Apprehension and stress have settled on Rutam House, the official headquarters of The Guardian newspapers on Oshodi-Apapa Expressway (Lagos), as 130 of their 432 staffers will be offloaded to the labour market at the end of June. With over 25 percent recommended for disengagement by its consultants, Deloitte and Touché, the board of the prestigious publication was also dissolved last week… and those slated for disengagement are not even aware yet.
At a meeting held on Wednesday, June 15, 2016, around 10 am, the senior management staffers were informed about the decision. But details of the execution were not revealed. The only things they know for sure is that some positions have been scrapped and that about 130 of its employees will leave at the end of the the month.
Insiders informed encomium.ng that a new organogram was revealed with quite a number of new positions.

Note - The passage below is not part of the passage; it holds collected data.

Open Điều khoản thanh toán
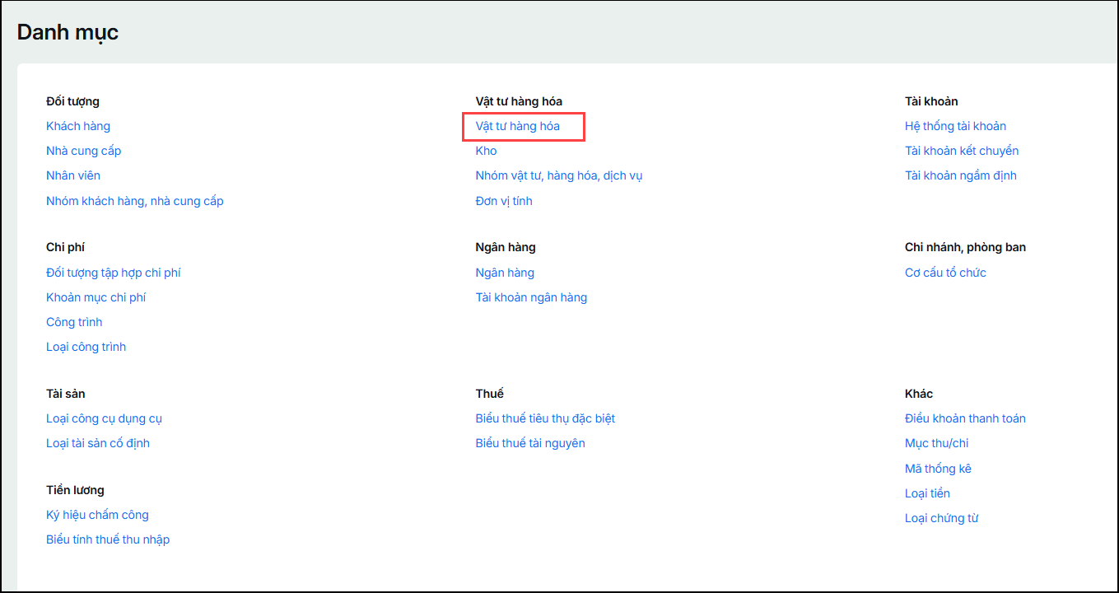Image resolution: width=1119 pixels, height=593 pixels. pyautogui.click(x=965, y=418)
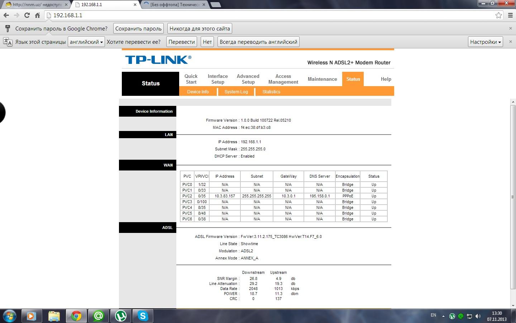The image size is (516, 323).
Task: Click volume speaker icon in tray
Action: [x=478, y=316]
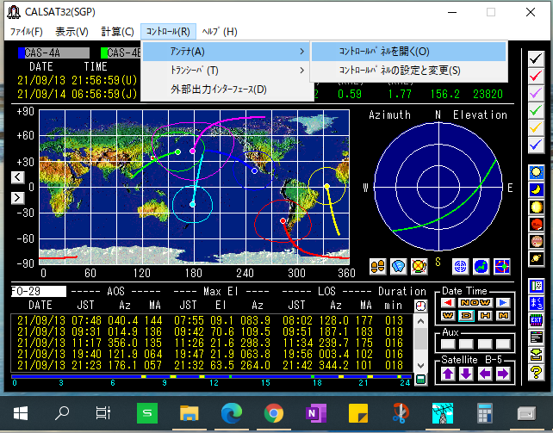Click the Sun icon in right sidebar
Screen dimensions: 553x433
(536, 172)
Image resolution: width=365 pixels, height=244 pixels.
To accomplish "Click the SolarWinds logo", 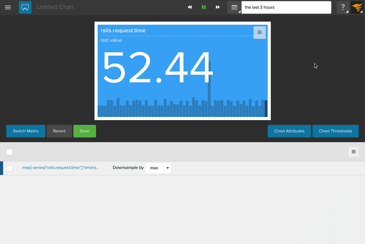I will [357, 7].
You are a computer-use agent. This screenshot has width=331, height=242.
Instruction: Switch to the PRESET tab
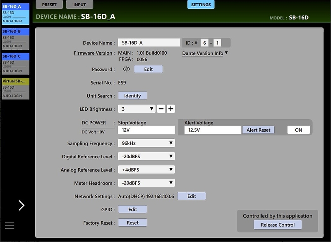click(x=50, y=5)
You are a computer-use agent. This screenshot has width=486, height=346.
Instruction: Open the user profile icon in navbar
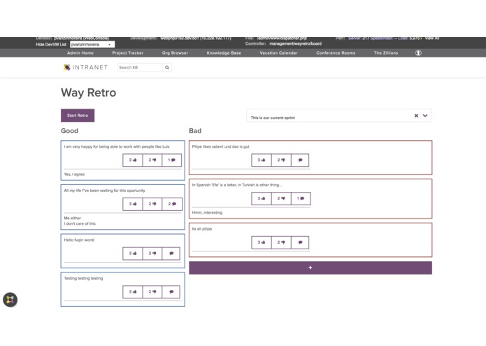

For one, Lady Maiden Ibru will no longer serve as the chairman as she stepped down. She will become a non-executive director but retain her role as publisher.

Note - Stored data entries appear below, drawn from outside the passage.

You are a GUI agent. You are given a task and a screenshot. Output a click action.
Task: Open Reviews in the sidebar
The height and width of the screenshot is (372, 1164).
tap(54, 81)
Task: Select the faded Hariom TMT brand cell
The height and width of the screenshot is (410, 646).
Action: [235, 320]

There is no longer a chief operating officer. Instead, there will be a chief executive officer.
Also, there will be a chief financial officer, a chief commercial officer and a managing editor, amongst others. So, many of the senior directors and management staff are on their way out.

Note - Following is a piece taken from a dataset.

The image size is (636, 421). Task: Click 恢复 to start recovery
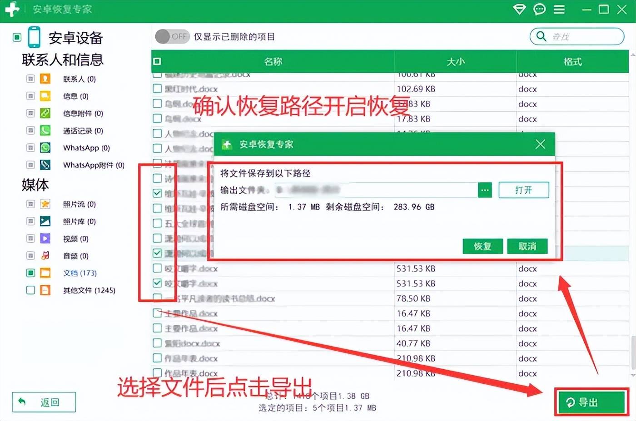coord(482,246)
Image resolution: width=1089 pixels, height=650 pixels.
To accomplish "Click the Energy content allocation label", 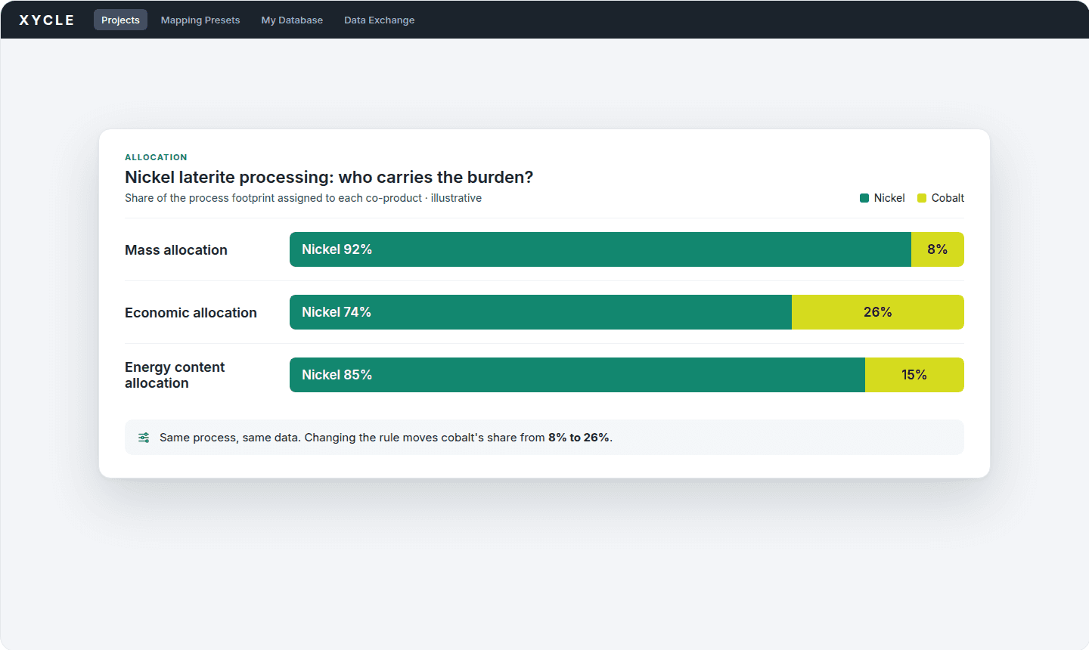I will coord(175,375).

The move to reposition The Guardian started last year with the audit of staff and their roles by Deloitte and Touché. The assignment was again repeated this year, and its recommendations include the shedding of 130 staffers from its 432 workforce.
This is the second time in recent memory The Guardian will be restructuring. An exercise was done in 2007 where over 50 percent of its workers were disengaged, from over 1,000 to less than 500.
Many are waiting patiently to see who goes and who stays. But there are speculations that one of the sons of the Ibrus, 35 year old Toke, an executive director, may move up the ladder. It’s unclear what position Tive, his younger brother, also an executive director, will occupy.